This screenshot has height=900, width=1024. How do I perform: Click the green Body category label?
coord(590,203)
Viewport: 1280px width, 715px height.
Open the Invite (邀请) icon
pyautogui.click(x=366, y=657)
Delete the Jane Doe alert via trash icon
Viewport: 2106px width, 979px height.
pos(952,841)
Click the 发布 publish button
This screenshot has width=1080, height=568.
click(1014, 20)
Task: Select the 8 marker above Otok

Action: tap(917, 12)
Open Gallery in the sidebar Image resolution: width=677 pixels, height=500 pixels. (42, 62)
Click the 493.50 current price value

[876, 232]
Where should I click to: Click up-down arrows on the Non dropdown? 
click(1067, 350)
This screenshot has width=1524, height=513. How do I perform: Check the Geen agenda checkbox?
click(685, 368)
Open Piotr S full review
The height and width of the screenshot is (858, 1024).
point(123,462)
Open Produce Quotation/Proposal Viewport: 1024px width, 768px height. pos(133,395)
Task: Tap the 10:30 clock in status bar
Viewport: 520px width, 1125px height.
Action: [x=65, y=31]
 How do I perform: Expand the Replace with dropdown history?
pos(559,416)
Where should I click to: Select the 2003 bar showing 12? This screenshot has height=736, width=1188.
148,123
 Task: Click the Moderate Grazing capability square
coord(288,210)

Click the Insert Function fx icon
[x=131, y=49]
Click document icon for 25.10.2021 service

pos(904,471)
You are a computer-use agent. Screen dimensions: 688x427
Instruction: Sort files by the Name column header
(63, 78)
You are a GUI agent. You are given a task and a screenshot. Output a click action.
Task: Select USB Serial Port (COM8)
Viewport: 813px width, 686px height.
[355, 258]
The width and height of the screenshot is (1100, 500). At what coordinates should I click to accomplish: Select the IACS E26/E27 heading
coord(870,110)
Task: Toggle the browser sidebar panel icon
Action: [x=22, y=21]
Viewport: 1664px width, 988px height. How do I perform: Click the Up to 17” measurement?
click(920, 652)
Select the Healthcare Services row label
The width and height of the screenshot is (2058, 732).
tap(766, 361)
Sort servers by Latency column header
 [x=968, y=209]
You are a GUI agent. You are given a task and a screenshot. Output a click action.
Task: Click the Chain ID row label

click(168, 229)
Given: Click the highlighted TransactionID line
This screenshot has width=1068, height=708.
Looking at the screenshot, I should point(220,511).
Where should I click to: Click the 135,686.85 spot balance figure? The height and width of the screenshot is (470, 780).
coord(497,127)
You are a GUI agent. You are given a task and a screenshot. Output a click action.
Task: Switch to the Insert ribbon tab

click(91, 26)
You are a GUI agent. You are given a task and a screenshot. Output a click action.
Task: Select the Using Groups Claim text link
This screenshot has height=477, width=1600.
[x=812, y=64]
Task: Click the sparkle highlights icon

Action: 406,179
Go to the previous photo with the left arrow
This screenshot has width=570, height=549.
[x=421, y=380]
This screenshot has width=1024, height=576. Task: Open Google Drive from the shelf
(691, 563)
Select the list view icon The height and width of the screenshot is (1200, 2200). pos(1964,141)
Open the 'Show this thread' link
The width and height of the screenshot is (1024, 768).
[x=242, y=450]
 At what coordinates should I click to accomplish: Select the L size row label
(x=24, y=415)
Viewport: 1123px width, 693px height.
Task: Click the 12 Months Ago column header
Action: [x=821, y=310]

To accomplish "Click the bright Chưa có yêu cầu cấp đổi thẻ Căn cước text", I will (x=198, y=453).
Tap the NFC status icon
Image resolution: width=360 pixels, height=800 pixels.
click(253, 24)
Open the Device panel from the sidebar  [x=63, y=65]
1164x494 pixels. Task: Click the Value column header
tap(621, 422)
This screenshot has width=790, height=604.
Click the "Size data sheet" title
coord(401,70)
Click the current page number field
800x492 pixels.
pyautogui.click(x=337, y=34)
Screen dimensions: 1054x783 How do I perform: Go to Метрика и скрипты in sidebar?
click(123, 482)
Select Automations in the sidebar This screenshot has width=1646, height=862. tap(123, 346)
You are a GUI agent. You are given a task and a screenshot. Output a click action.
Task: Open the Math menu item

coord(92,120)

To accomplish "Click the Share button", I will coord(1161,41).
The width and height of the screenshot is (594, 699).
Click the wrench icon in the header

---

_WHAT TO DO_: Return the entries above exactly as they appear.

_TASK RESULT_:
This screenshot has height=900, width=1024. How do I perform: Click the green Body category label?
coord(590,203)
Viewport: 1280px width, 715px height.
Open the Invite (邀请) icon
pyautogui.click(x=366, y=657)
Delete the Jane Doe alert via trash icon
Viewport: 2106px width, 979px height.
pos(952,841)
Click the 发布 publish button
This screenshot has width=1080, height=568.
click(1014, 20)
Task: Select the 8 marker above Otok

Action: tap(917, 12)
Open Gallery in the sidebar Image resolution: width=677 pixels, height=500 pixels. (42, 62)
Click the 493.50 current price value

[876, 232]
Where should I click to: Click up-down arrows on the Non dropdown? 
click(1067, 350)
This screenshot has width=1524, height=513. How do I perform: Check the Geen agenda checkbox?
click(685, 368)
Open Piotr S full review
The height and width of the screenshot is (858, 1024).
point(123,462)
Open Produce Quotation/Proposal Viewport: 1024px width, 768px height. pos(133,395)
Task: Tap the 10:30 clock in status bar
Viewport: 520px width, 1125px height.
Action: [x=65, y=31]
 How do I perform: Expand the Replace with dropdown history?
pos(559,416)
Where should I click to: Select the 2003 bar showing 12? This screenshot has height=736, width=1188.
148,123
 Task: Click the Moderate Grazing capability square
coord(288,210)

Click the Insert Function fx icon
[x=131, y=49]
Click document icon for 25.10.2021 service

pos(904,471)
You are a computer-use agent. Screen dimensions: 688x427
Instruction: Sort files by the Name column header
(63, 78)
You are a GUI agent. You are given a task and a screenshot. Output a click action.
Task: Select USB Serial Port (COM8)
Viewport: 813px width, 686px height.
[355, 258]
The width and height of the screenshot is (1100, 500). At what coordinates should I click to accomplish: Select the IACS E26/E27 heading
coord(870,110)
Task: Toggle the browser sidebar panel icon
Action: [x=22, y=21]
Viewport: 1664px width, 988px height. How do I perform: Click the Up to 17” measurement?
click(920, 652)
Select the Healthcare Services row label
The width and height of the screenshot is (2058, 732).
tap(766, 361)
Sort servers by Latency column header
 [x=968, y=209]
You are a GUI agent. You are given a task and a screenshot. Output a click action.
Task: Click the Chain ID row label

click(168, 229)
Given: Click the highlighted TransactionID line
This screenshot has width=1068, height=708.
Looking at the screenshot, I should point(220,511).
Where should I click to: Click the 135,686.85 spot balance figure? The height and width of the screenshot is (470, 780).
coord(497,127)
You are a GUI agent. You are given a task and a screenshot. Output a click action.
Task: Switch to the Insert ribbon tab

click(91, 26)
You are a GUI agent. You are given a task and a screenshot. Output a click action.
Task: Select the Using Groups Claim text link
This screenshot has height=477, width=1600.
[x=812, y=64]
Task: Click the sparkle highlights icon

Action: 406,179
Go to the previous photo with the left arrow
This screenshot has width=570, height=549.
[x=421, y=380]
This screenshot has width=1024, height=576. Task: Open Google Drive from the shelf
(691, 563)
Select the list view icon The height and width of the screenshot is (1200, 2200). pos(1964,141)
Open the 'Show this thread' link
The width and height of the screenshot is (1024, 768).
[x=242, y=450]
 At what coordinates should I click to accomplish: Select the L size row label
(x=24, y=415)
Viewport: 1123px width, 693px height.
Task: Click the 12 Months Ago column header
Action: [x=821, y=310]

To accomplish "Click the bright Chưa có yêu cầu cấp đổi thẻ Căn cước text", I will (x=198, y=453).
Tap the NFC status icon
Image resolution: width=360 pixels, height=800 pixels.
click(253, 24)
Open the Device panel from the sidebar  [x=63, y=65]
1164x494 pixels. Task: Click the Value column header
tap(621, 422)
This screenshot has width=790, height=604.
Click the "Size data sheet" title
coord(401,70)
Click the current page number field
800x492 pixels.
pyautogui.click(x=337, y=34)
Screen dimensions: 1054x783 How do I perform: Go to Метрика и скрипты in sidebar?
click(123, 482)
Select Automations in the sidebar This screenshot has width=1646, height=862. tap(123, 346)
You are a GUI agent. You are given a task and a screenshot. Output a click action.
Task: Open the Math menu item

coord(92,120)

To accomplish "Click the Share button", I will coord(1161,41).
The width and height of the screenshot is (594, 699).
Click the wrench icon in the header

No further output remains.